The entries are to be duplicated exactly, though any picture in them must be omitted.
(Data shown Opens)
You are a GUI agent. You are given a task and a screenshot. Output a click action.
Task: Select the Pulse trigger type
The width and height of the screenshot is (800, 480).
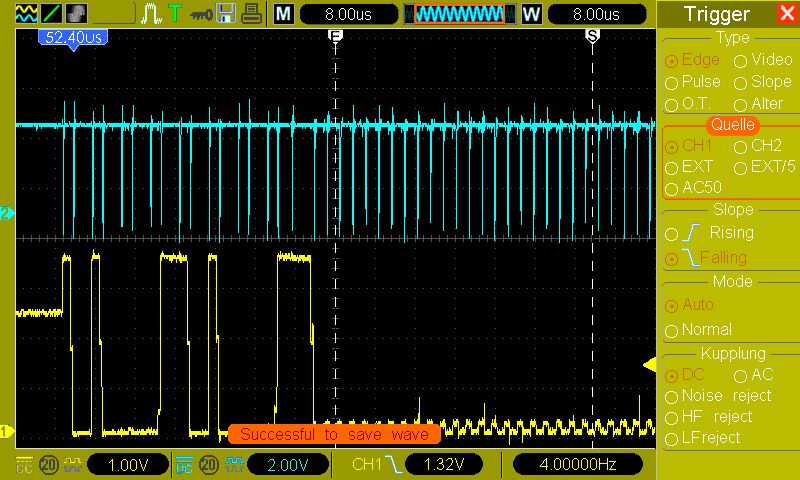pos(693,82)
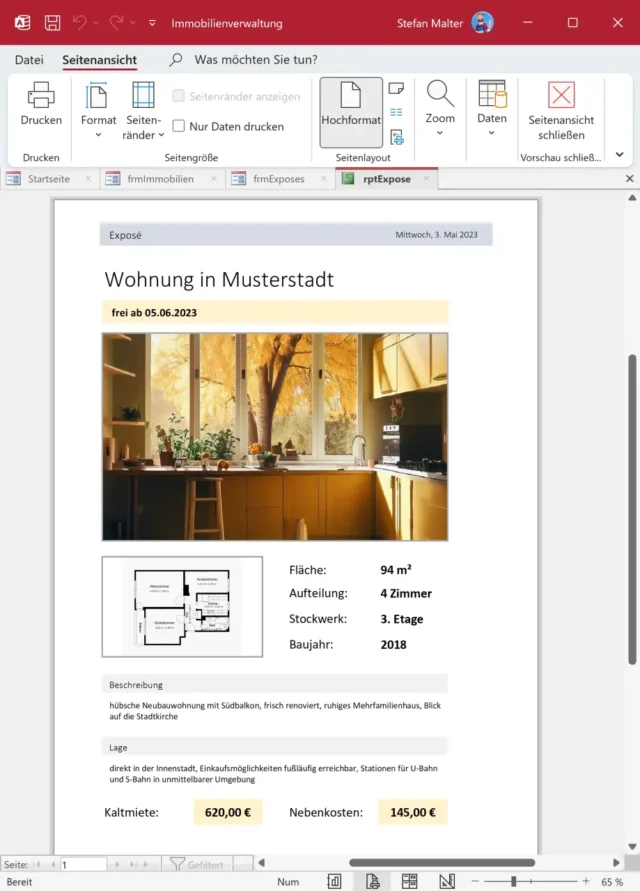Image resolution: width=640 pixels, height=891 pixels.
Task: Click the Querformat landscape icon
Action: point(396,89)
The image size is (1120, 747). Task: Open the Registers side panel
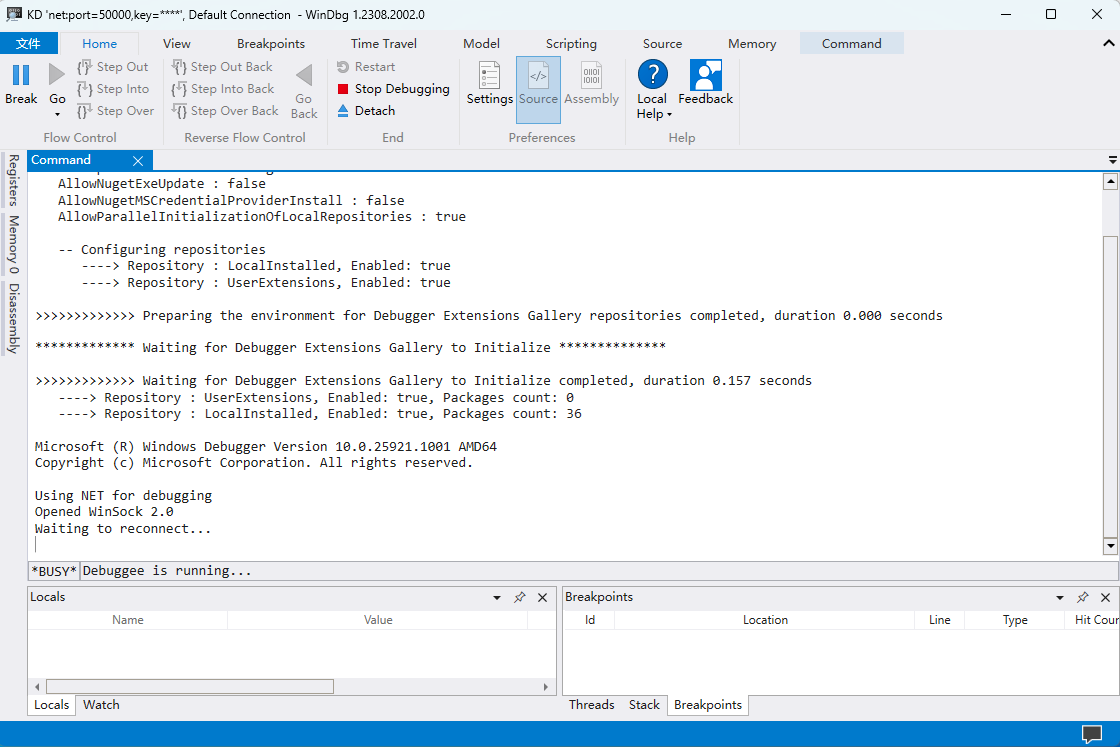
(Data shown Closes)
:: Task response ::
You are a GUI agent. You are given a task and a screenshot. Output a click action.
Task: Select the Pulse trigger type
The width and height of the screenshot is (800, 480).
pos(693,82)
Image resolution: width=640 pixels, height=891 pixels.
Task: Click the Querformat landscape icon
Action: point(396,89)
The image size is (1120, 747). Task: Open the Registers side panel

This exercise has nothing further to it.